Wow, UK, thanks for the education. Its so cool to understand how these things work! 

Just one thing, while were at it- since the rotor friction plate, (the piece spinning, always attached to the serpentine belt) spins constantly WITH the belt, does that piece move TOWARD the outer compressor shaft plate, or vise versa? Cuz, Im thinking its the outer plate that moves toward the rotor piece, otherwise, that would mean the inner rotor piece would have to shift away from the PLANE of the serpentine belt, right? But maybe so, since were talking maybe 0.020 ", right? 

I will check as you said, the threads of the comp shaft threaded stud for stripping, etc. Still, might take the chance at the yard and go from there- most they could charge me for that piece would be 10-20$.

Thanks, UK!


----------



## ukrkoz

_When the electromagnet turns on, it produces a powerful magnetic field through the rotor.
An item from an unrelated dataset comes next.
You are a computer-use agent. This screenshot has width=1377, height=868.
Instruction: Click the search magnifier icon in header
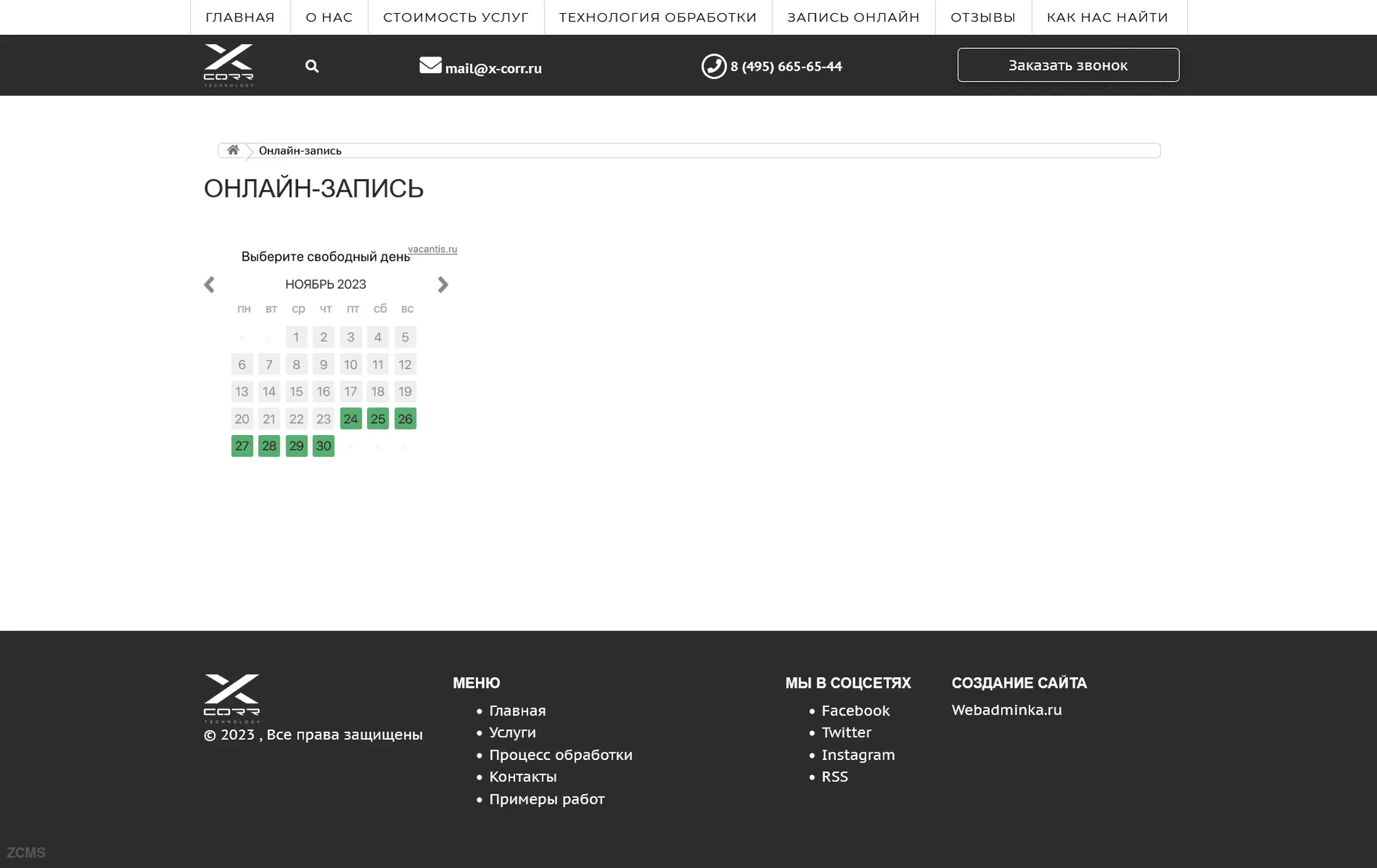tap(312, 66)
Since the fan belt rotor and the air conditioner rotor are both made out of iron, the magnetic field magnetizes both of them,* pulling them towards each other. This causes the friction plates to push tightly in to each other.* Initially, the rotor friction plate is turning and the compressor friction plate is not. Once they are touching, however, friction between the two plates makes the air conditioner rotor spin.

_pulley moves just a bit towards clutch out plate_. _clearance is minute to affect belt. I bet all of us had a car that produced gentle metal on metal noise, with a/c clutch disengaged. That's how close they are.


----------



## noquacks

Thanks, UK. 

Probably go to yard tomorrow........


----------



## ukrkoz

you welcome, bud. have fun. 2 feet cheat pipe always comes handy. or cordless impact wrench.


----------



## noquacks

Well, UK, (sad, holding leaning on left hand, left elbow on desk), back from the yard, and kinda figured that a 2001 civic is too "new" to be in a yard. No junk car, no compressor, no clutch end plate. 

Now, only way is to maybe find an entire complete comp at a yard like car-part.com or something. Even thoughI only need the dump plate. Even comp parts places that sell parts will sell the entire clutch assbly (and theyre not cheap), so might as well buy a used one for say, $50-60. 

Alternatives appreciated. Oh, I can wait for this as hey, its almost "winter" in florida.....LOL


----------



## ukrkoz

how in the world is pulley staying in place though? 
yeah, a/c comps ain't cheap. I think, you need to buy a/c clutch kit though, not entire ass-y. they do sell those. I had to deal with this when clutch bearing went bad on our Mitsu Expo LRV. everyone wanted to sell me $400 comp. I disassembled clutch, yanked that bearing out, and local guys at one of the Hermitage, TN, parts stores matched the bearing. $6 fix. hammered it back in and that was it.


----------



## noquacks

Hmmmm, good tip, UK. WHow is my pulley staying in place? I remember studying how to remove pulley/clutch, and theres suposed to be a snap ring holding it in, right? Isnt the pulley pressed on? Shouldnt that force and snap ring keep it on? Heres a picture:


http://s1202.photobucket.com/albums/bb367/noquacks/?action=view¤t=000_0074-1.jpg


----------



## noquacks

see post #8 in below link to honda forum:
http://www.clubcivic.com/board/showthread.php?t=144315

it says to first remove nut, then snap ring, then use a puller to remove pulley (inner clutch?)


----------



## D-rock

noquacks said:


> see post #8 in below link to honda forum:
> http://www.clubcivic.com/board/showthread.php?t=144315
> 
> it says to first remove nut, then snap ring, then use a puller to remove pulley (inner clutch?)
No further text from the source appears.